Position Paper1 for the United States Delegation to the Extraordinary Session2 of the Inter-American Economic and Social Council


Relations Between United Nations Economic Commission for Latin America (ECLA) and IA ECOSOC


The two organizations have terms of reference which virtually duplicate each other. They operate within about the same geographical region and their membership is very nearly the same. No satisfactory basis for the allocation of duties between the two organizations has been found and cooperation at the secretariat level has been unsatisfactory. The Secretariats of each organization are now planning to undertake programs of technical assistance and there is good reason to expect duplication in this field. The problem is how to remedy this unsatisfactory situation, and what policy the United States (and the [Page 674] Latin American governments) should adopt in 1951 when the continuation in existence of ECLA will automatically come up for reconsideration in the UN Economic and Social Council.


It is recommended that the U.S. Delegation to the Extraordinary Session of IA ECOSOC explore, in informal conversations with the delegates of the Latin American countries the possibilities of a program which:

ECLA would be abolished by UN ECOSOC in 1951;
IA ECOSOC would enter into an agreement of relationship with the UN ECOSOC under which the former might become the regional arm of the latter. Under this arrangement, IA ECOSOC might be called on to act in two capacities.

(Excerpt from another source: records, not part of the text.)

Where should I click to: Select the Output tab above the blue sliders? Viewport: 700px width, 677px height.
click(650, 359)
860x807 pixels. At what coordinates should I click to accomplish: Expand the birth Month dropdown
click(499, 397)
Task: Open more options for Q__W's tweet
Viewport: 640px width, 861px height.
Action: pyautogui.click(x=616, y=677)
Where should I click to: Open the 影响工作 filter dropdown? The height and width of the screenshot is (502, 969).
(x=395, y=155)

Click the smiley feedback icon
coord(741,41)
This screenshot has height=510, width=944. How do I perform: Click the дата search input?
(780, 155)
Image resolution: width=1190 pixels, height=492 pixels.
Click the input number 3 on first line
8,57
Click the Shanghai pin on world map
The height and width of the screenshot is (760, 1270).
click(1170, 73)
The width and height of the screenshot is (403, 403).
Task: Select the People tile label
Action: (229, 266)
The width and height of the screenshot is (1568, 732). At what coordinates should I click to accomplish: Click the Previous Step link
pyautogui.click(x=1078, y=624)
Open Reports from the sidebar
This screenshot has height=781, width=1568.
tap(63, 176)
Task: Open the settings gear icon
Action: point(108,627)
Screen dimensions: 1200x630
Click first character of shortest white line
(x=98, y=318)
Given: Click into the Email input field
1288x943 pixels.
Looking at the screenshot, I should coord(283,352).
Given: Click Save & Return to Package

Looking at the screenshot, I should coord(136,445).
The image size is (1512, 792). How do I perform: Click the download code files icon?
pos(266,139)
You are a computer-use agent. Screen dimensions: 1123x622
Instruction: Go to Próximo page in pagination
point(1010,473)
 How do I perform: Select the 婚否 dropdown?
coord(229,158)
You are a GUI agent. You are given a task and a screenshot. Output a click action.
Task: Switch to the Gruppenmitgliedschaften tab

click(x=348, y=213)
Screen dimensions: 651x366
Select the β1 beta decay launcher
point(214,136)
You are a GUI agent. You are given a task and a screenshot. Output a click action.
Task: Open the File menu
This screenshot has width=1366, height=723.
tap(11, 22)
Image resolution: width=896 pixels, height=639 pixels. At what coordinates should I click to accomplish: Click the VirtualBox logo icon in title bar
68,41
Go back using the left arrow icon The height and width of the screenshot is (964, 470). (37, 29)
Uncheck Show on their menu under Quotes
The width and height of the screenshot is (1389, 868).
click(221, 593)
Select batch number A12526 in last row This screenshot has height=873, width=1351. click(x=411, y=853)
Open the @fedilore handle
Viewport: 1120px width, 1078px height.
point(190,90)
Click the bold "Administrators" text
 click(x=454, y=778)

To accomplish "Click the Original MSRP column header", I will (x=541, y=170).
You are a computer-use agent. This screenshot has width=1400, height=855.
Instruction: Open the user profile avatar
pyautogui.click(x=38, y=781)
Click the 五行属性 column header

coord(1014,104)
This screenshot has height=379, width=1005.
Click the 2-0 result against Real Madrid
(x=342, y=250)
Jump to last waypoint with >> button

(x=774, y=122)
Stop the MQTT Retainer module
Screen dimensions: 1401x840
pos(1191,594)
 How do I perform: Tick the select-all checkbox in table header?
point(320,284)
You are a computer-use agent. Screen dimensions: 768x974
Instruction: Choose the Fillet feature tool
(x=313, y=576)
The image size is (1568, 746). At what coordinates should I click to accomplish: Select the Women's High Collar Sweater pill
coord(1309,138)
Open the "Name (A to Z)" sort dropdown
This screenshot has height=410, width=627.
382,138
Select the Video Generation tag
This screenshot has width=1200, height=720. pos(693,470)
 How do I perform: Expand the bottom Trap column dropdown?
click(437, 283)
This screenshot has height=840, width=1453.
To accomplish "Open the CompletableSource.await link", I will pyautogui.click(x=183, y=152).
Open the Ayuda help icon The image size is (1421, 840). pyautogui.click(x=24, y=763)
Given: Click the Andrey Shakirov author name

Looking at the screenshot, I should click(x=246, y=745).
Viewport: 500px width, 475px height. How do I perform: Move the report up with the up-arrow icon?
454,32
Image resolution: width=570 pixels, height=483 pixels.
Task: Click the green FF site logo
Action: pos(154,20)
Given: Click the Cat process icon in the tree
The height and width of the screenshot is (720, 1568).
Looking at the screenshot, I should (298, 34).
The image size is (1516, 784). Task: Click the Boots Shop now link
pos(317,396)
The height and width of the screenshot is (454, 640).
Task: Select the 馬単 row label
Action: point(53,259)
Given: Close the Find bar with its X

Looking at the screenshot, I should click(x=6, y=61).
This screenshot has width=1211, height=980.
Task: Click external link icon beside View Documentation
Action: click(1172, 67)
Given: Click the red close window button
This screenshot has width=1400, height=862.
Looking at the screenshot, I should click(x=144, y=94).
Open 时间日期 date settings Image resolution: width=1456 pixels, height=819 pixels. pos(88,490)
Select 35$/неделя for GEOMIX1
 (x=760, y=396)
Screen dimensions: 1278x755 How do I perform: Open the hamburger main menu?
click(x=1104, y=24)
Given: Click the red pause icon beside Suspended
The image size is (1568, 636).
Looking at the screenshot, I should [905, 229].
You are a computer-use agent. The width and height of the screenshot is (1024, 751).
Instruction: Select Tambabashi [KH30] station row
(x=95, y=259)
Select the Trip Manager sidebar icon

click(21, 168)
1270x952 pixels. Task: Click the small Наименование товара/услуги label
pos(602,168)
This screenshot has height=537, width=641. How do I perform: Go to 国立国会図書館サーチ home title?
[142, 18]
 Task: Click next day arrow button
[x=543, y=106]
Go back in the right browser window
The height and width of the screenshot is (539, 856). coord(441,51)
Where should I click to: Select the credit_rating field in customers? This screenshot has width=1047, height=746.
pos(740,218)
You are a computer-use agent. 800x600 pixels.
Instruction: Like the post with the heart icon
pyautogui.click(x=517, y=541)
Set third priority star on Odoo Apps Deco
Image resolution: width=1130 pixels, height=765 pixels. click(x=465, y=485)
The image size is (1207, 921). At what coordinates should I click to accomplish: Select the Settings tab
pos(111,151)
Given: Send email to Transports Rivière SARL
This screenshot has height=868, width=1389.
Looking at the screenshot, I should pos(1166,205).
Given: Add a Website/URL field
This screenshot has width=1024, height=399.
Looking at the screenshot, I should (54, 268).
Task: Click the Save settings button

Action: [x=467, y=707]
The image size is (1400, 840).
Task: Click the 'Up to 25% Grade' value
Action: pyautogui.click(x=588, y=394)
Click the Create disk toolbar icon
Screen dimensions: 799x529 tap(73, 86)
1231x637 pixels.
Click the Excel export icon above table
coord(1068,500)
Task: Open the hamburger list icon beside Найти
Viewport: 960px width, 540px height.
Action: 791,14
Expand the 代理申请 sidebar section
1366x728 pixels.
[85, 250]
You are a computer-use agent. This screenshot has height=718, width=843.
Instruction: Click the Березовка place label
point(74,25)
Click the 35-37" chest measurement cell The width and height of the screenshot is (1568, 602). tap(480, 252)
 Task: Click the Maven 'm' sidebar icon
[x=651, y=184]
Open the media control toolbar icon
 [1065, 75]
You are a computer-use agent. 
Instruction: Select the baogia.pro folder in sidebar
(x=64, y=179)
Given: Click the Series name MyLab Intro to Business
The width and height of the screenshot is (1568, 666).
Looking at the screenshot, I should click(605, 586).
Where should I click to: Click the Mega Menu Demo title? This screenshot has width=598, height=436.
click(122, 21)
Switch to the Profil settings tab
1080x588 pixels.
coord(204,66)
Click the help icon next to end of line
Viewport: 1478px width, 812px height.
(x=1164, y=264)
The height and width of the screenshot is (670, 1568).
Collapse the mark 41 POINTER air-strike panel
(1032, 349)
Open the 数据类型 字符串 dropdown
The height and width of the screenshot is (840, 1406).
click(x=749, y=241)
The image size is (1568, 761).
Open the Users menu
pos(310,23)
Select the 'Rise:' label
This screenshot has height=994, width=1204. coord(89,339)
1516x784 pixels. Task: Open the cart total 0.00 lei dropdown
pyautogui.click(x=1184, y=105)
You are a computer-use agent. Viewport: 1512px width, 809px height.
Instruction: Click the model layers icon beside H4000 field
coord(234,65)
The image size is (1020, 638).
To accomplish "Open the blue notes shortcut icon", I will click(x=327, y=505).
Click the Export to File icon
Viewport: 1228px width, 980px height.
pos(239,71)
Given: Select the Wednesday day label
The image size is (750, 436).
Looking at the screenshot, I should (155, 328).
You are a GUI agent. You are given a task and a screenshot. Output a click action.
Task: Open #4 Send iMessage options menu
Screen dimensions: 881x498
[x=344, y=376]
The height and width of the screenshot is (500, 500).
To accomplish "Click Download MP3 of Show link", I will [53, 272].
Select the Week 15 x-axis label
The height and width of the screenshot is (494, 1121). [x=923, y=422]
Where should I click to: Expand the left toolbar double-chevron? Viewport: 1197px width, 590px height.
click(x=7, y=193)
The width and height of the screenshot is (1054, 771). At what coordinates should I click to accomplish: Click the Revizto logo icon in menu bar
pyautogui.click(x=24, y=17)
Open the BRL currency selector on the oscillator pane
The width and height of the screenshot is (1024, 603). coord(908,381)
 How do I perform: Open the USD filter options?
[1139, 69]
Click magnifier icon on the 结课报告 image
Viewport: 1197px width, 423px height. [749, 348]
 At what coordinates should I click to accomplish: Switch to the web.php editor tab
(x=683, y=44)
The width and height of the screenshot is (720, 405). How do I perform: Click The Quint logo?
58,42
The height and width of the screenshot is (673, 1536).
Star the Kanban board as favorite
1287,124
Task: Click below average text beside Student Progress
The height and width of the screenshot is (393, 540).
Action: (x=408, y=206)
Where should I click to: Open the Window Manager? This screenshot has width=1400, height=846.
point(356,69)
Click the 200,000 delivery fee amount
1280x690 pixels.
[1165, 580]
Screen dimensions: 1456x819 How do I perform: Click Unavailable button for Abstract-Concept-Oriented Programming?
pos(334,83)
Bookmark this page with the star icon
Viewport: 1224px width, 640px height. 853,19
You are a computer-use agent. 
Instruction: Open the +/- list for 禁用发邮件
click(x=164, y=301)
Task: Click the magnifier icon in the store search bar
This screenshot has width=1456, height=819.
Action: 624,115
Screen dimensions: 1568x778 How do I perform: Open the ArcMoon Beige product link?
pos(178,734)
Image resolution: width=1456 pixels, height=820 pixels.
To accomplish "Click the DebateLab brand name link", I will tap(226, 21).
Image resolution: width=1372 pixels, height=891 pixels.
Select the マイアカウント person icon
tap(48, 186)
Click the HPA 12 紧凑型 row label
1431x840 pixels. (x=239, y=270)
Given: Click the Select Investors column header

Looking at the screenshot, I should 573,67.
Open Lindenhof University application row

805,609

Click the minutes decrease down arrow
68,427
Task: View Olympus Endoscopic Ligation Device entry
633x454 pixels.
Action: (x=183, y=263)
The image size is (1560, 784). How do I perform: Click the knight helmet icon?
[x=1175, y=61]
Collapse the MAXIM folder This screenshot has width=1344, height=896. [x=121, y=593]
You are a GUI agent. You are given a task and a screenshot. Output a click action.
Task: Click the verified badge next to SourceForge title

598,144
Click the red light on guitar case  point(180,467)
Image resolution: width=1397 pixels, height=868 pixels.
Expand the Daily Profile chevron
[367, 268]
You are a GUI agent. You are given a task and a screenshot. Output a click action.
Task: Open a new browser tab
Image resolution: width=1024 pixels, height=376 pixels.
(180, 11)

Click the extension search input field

Also under this arrangement, IA ECOSOC might be expected to accept recommendations from and report to the UN ECOSOC, within the entire field of the arrangement, in a manner similar to ECE and ECAFE. In return, UN might make available certain funds to IA ECOSOC.
The PAU might employ in appropriate positions some of the more effective members of the ECLA Secretariat.


Chile has been the initiator and chief supporter of ECLA, and its Secretariat is located in Santiago. However, representatives of Chile have intimated to Department representatives that Chile might be willing to agree to ECLA’s dissolution if the United States was not prepared to give the Commission its active support.

It is believed that the enthusiasm of other Latin American governments for ECLA may also have cooled. It is likely that if the IA ECOSOC were to hold occasional meetings in Latin America, this would have a further effect on Latin American opinion.

The reasons which can be advanced for the dissolution of ECLA in connection with a program such as is here suggested are:

There has been found no logical or theoretical basis for allocating work between IA ECOSOC and ECLA in advance. The only modus vivendi which has been found has been to allocate each job on an ad hoc basis. This has not worked particularly well.
There is strong evidence in the Department that the ECLA Secretariat, which has naturally sought, by taking an ambitious and aggressive attitude, to justify its existence, has not cooperated at all times with the PAU. Cooperation has not been enthusiastic on the part of the PAU either. For this reason efforts for coordination have not so far been attended by a large degree of success. Unnecessary duplication has, in fact, resulted—as for example, in the case of the economic questionnaire to governments in the fall of 1948.
As a commission made up of government representatives (as opposed to a Secretariat) ECLA has shown a tendency to adopt useless (although harmless) resolutions which are proposed in many [Page 675] cases for home consumption, but which have a tendency to cheapen the work of international organizations as a whole.
The preface of the Lleras Report3 to the OAS this fall shows that the OAS now recognizes the need to bring its economic and social activities into far closer coordination with the UN to avoid the duplication which is now beginning to take place on a serious scale.

  1. Unsigned.
  2. Held in Washington from March 20 to April 10, 1950.
  3. The animal report for fiscal 1949 of Alberto Lleras Camargo, Secretary General of the OAS, is dated November 16, 1949 and is printed in Annals of the Organization of American States, 1950, pp. 1–118.